APEGN Code identifies 3 distinct
entities to which engineers have professional responsibilities:
1. The Public
2. The Client
3. The Profession
3 Sources of Responsibility (p. 100)
Intentional Action – risk of harm is intentionally
inflicted
Negligent Action – risk of harm is illegitimately
ignored
Reckless Action – risk of harm is willfully ignored
Omissions can also lead to responsibility and may
fall into any of the above categories
These categories apply both in morality and law
Strict
Liability
Responsibility without fault
Well established in American law
Primarily a legal notion, although may apply morally
E.g., holding the operator of a chemical plant
liable for any pollution resulting from the plant
Causal vs. Moral/Legal Responsibility
Responsibility as discussed so far is a
normative notion – it involves an evaluation
Causal responsibility = a purely descriptive sense of responsibility
E.g., ‘The heavy rain is responsible for the flooding.’
Confusing Causal Responsibility with Moral/Legal
Responsibility
Confusion about these two senses often arises
E.g., the debate about whether poverty was a cause
of Sept. 11
Explaining is not excusing
A person can be causally responsible for an event
without being morally or legally responsible
What
is Causal Responsibility?
‘The heavy rain is responsible for the flooding’
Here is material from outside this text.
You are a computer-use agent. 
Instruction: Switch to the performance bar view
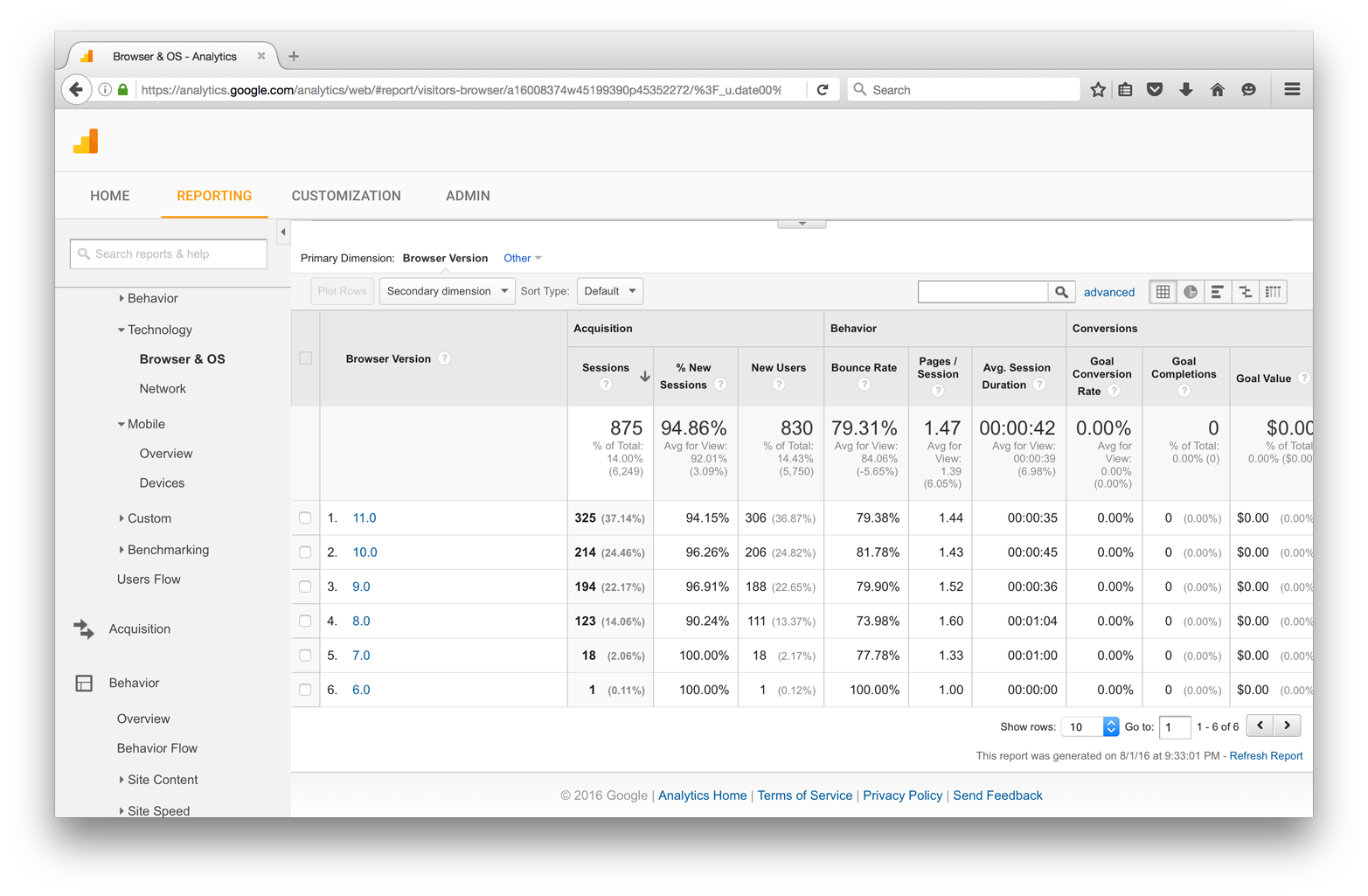[1218, 292]
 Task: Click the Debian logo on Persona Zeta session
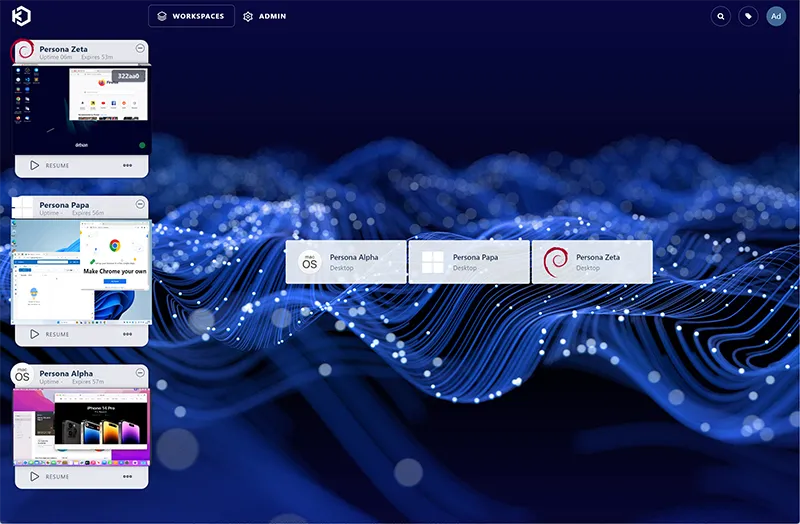pos(22,51)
What do we mean here by ‘responsible’?
The ‘But-for’ Conception of Causal Responsibility
A perfectly natural way to think of causal responsibility
X was causally responsible for Y =
But for the occurrence of X, Y would not have happened
But for the heavy rain, the flooding would not have happened
An
Explosion of Causes
If we adopt the ‘but for’ definition of causal responsibility,
it follows that there’s no such thing as the single cause responsible
for a particular event
E.g., not just the rain but also the shape of the
land, the state of the sewer system, the previous rainfall,
…
E.g., not just the match, but the oxygen
An Alternative Definition of Causal Responsibility
The responsible cause of event X is the but-for cause that immediately preceded the event.
But: Consider
the bomb that is rigged to go off when the light switch is turned on.
Is the turning on of the light switch really the
cause of the explosion?
What about putting the bomb there?
Be Clear About Causal Responsibility
In purely casual terms, it’s
usually a mistake to look for the cause of an event.
Talk of the cause
smuggles in some evaluation of the event.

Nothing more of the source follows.